Para José Saramago la inmortalidad es el resultado de nuestras acciones. En su novela "Ensayo sobre la ceguera" dice: "Si antes de cada acción pudiésemos prever todas sus consecuencias, nos pusiésemos a pensar en ellas seriamente, primero en las consecuencias inmediatas, después las probables, más tarde las posibles, luego las imaginables, no llegaríamos siquiera a movernos de donde el primer pensamiento nos hubiera hecho detenernos. Los buenos y los malos resultados de nuestros dichos y obras se van distribuyendo, se supone que de forma bastante equilibrada y uniforme, por todos los días del futuro, incluyendo aquellos, infinitos, en los que ya no estaremos aquí para poder comprobarlo, para congratularnos o para pedir perdón, hay quien dice que eso es la inmortalidad de que tanto se habla".
Si esto es válido en cualquier ser humano, mucho más en los artistas y en los maestros que tocan con sus acciones, directa o indirectamente, a infinidad de personas.
La Real Academia Española utiliza varias acepciones para la palabra "maestro", entre ellas: "Dicho de una persona o de una obra: De mérito relevante entre las de su clase. Persona que enseña una ciencia, arte u oficio, o tiene título para hacerlo. Persona que es práctica en una materia y la maneja con desenvoltura".
Llamamos "maestro" a un matador de toros porque destaca por su relevancia, domina el oficio y porque lo que realiza ante el toro lo hace con maestría.
Paco Cañamero, en Glorieta Digital, afirma que "Maestro es quien enseña por sus formas e interpretación, deja escuela y la gente se fija en él". Critica que llamen maestro a cualquier torero que se ha vestido de luces, pues "ser maestro" es algo grande y es un título que debe ser reservado a los que dejan huella.

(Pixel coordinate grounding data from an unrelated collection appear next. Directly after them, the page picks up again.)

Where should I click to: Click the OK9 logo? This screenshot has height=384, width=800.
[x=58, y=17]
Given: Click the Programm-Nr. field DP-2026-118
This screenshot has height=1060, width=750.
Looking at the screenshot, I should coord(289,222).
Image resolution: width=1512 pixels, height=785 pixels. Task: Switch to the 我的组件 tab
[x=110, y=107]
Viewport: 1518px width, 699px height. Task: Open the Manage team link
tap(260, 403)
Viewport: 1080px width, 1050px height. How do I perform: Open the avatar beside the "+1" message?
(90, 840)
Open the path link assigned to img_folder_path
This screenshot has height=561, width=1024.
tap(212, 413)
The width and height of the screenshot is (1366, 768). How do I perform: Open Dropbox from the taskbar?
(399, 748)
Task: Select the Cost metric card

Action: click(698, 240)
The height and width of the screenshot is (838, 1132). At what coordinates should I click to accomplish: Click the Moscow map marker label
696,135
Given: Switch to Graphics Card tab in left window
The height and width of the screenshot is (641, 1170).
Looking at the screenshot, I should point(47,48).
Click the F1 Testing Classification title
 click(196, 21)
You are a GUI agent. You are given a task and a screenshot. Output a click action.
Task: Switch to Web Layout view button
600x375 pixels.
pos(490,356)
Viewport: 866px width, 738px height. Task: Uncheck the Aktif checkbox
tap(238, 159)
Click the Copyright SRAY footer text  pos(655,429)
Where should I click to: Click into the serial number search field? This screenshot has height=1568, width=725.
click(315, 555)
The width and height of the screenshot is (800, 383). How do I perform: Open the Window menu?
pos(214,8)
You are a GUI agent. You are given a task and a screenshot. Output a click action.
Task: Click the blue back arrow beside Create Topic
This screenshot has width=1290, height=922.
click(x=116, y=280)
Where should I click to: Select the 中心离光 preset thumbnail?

Y lo explica de la siguiente manera:
"Maestro fue Manolo Escudero, al que un cornalón quitó en el momento de irrumpir a figura. Pero tenía tal maestría con el capote del que todo el mundo quería imitar sus lances. Maestro del temple fue Dámaso González y otro Dámaso –Gómez– casi olvidado fue otro maestro grande; como el maestro del toreo al natural ha sido Antoñete, mientras que del empaque y la prestancia lo tuvo en Antonio Ordóñez; maestro siempre fue Rafael Ortega, pero a la hora de matar nadie lo hizo como él".
Ayer nos dejó uno de los maestros que más han influido en mi vida. Gracias a él afiné mi vocación, aprendí la importancia del cuidado de los detalles y a intentar dar el mayor esfuerzo en cada una de mi tareas.
Al enterarse de la noticia mi colega Francisco Arenas, quien también fue discípulo suyo, me escribió: "Me sorprende y duele la noticia, pero creo que su buen corazón latió bien, influyendo en muchos, y elevando las aspiraciones de otros. Vivió como quería, y casi siempre se salió con la suya. Disfrutó los muchos gustos, caprichos y pasatiempos que su brillante cabeza inventaba. Puso en su lugar a más de un granuja, y fue el azote de superficiales, pusilánimes y cobardes. Tenía una debilidad encantadora por los altos artes del comer, beber y del pensar. Tuvo algunos amigos, y mucha gente le quiso".
La pandemia hace que la muerte de la gente querida se sufra más, pues evita que podamos asistir a velatorios y darle un abrazo a quienes, como nosotros, están sufriendo. Que sirva de consuelo que los resultados de los dichos y obras de mi maestro seguirán resonando e influyendo por todos los días del futuro.